The following table presents a list of key terms that you may find as you work with the Custom Translator.

Word or Phrase Definition
Source Language The source language is the starting language that you want to convert to another language (the "target").
Target Language The target language is the language that you want the machine translation to provide after it receives the source language.
Monolingual File A monolingual file has a single language not paired with another file of a different language.
Parallel Files A parallel file is combination of two files with corresponding text. One file has the source language. The other has the target language.
Sentence Alignment Parallel dataset must have aligned sentences to sentences that represent the same text in both languages. For instance, in a source parallel file the first sentence should, in theory, map to the first sentence in the target parallel file.
Aligned Text One of the most important steps of file validation is to align the sentences in the parallel documents. Things are expressed differently in different languages.
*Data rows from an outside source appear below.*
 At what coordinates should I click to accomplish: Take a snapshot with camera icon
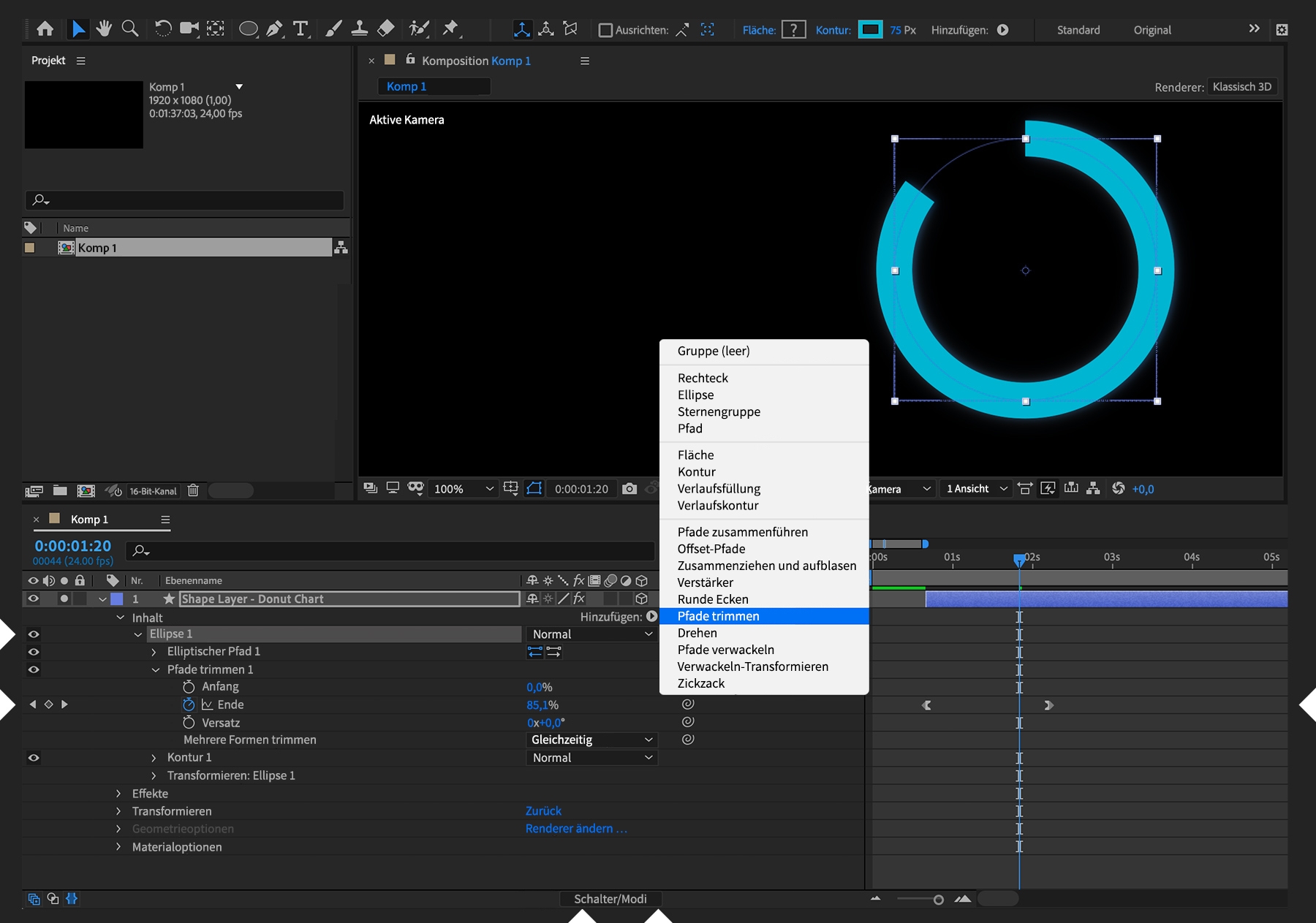pyautogui.click(x=629, y=489)
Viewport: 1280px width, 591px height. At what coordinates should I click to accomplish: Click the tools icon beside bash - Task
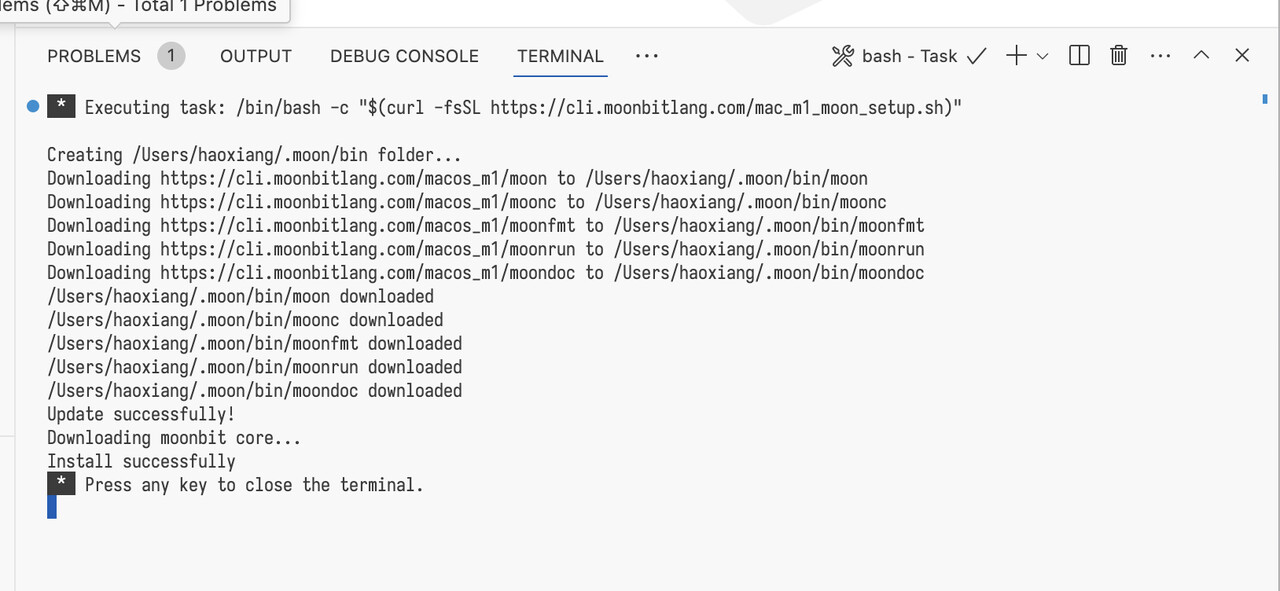842,56
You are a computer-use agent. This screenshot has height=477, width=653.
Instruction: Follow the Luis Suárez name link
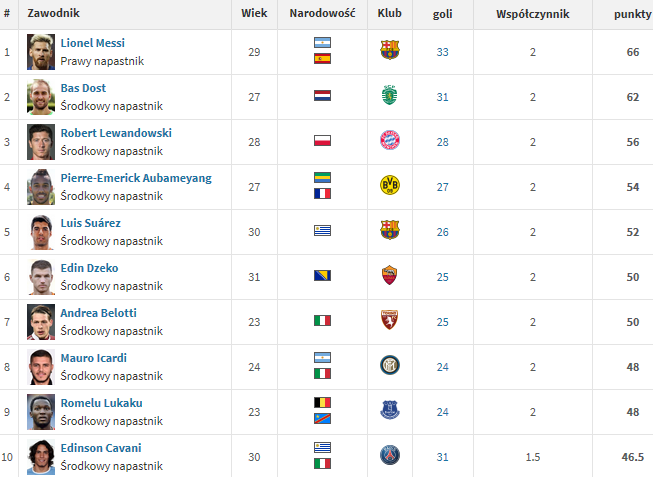tap(91, 223)
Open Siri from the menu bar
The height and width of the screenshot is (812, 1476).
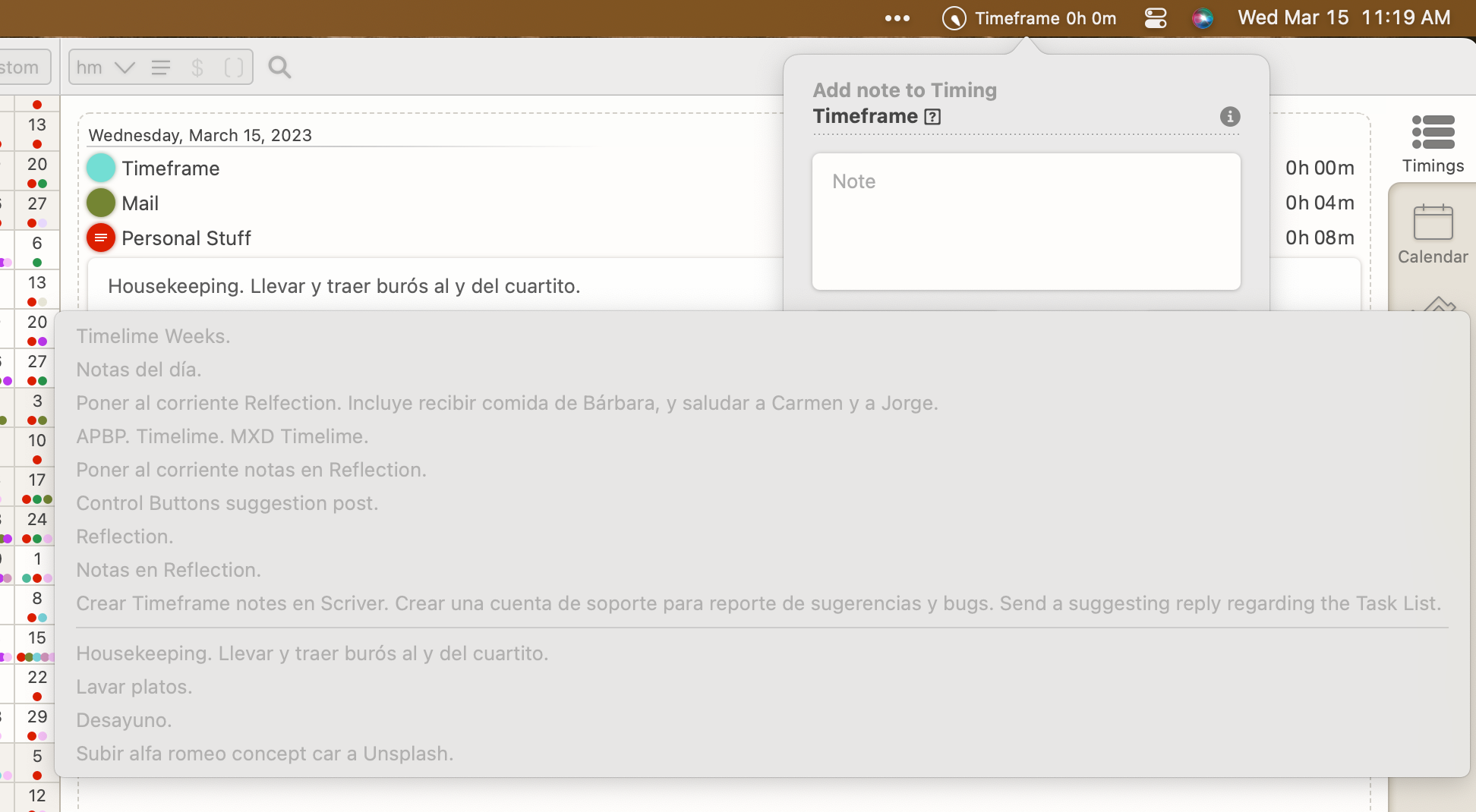[1202, 18]
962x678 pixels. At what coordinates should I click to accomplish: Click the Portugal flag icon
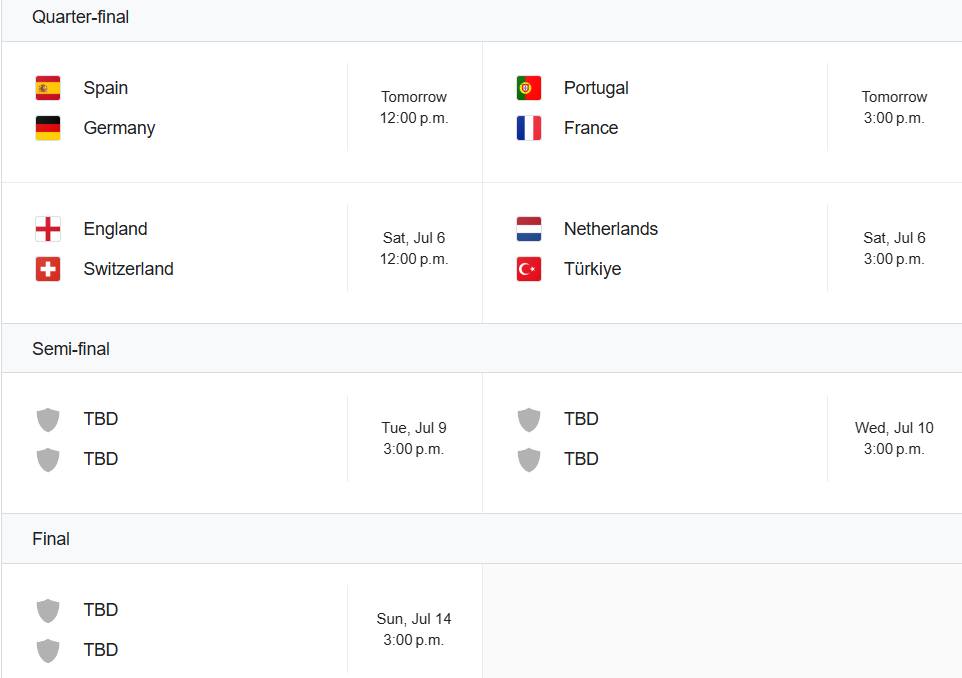point(529,88)
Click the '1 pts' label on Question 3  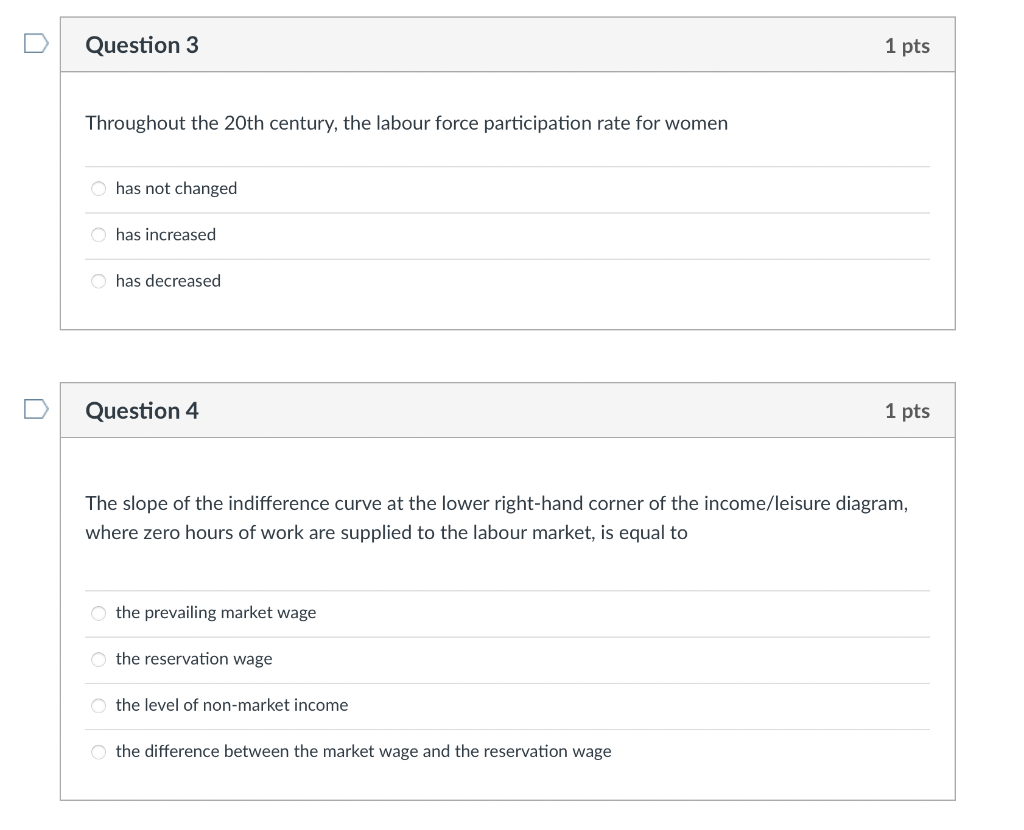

Also different languages have different word orders. This step does the job of aligning the sentences with the same content so that they can be used for training. A low sentence alignment indicates there might be something wrong with one or both of the files.
Word Breaking/ Unbreaking Word breaking is the function of marking the boundaries between words. Many writing systems use a space to denote the boundary between words. Word unbreaking refers to the removal of any visible marker that may have been inserted between words in a preceding step.
Delimiters Delimiters are the ways that a sentence is divided up into segments or delimit the margin between sentences. For instance, in English spaces delimit words, colons, and semi-colons delimit clauses and periods delimit sentences.
Training Files A training file is used to teach the machine translation system how to map from one language (the source) to a target language (the target). The more data you provide, the better the system will perform.
Tuning Files These files are often randomly derived from the training set (if you don't select a tuning set). The sentences are autoselected and used to tune the system and ensure that it's functioning properly. If you wish to create a general-purpose translation model and create your own tuning files, make sure they're a random set of sentences across domains
Testing Files These files are often derived files, randomly selected from the training set (if you don't select any test set). The purpose of these sentences is to evaluate the translation model's accuracy. To make sure the system accurately translates these sentences, you may wish to create a testing set and upload it to the translator. Doing so will ensure that the sentences are used in the system's evaluation (the generation of a BLEU score).
Combo file A type of file in which the source and translated sentences are contained in the same file. Supported file formats (TMX, XLIFF, XLF, ICI, and XLSX).
Archive file A file that contains other files. Supported file formats (zip, gz, tgz).
BLEU Score BLEU is the industry standard method for evaluating the "precision" or accuracy of the translation model. Though other methods of evaluation exist, Microsoft Translator relies BLEU method to report accuracy to Project Owners.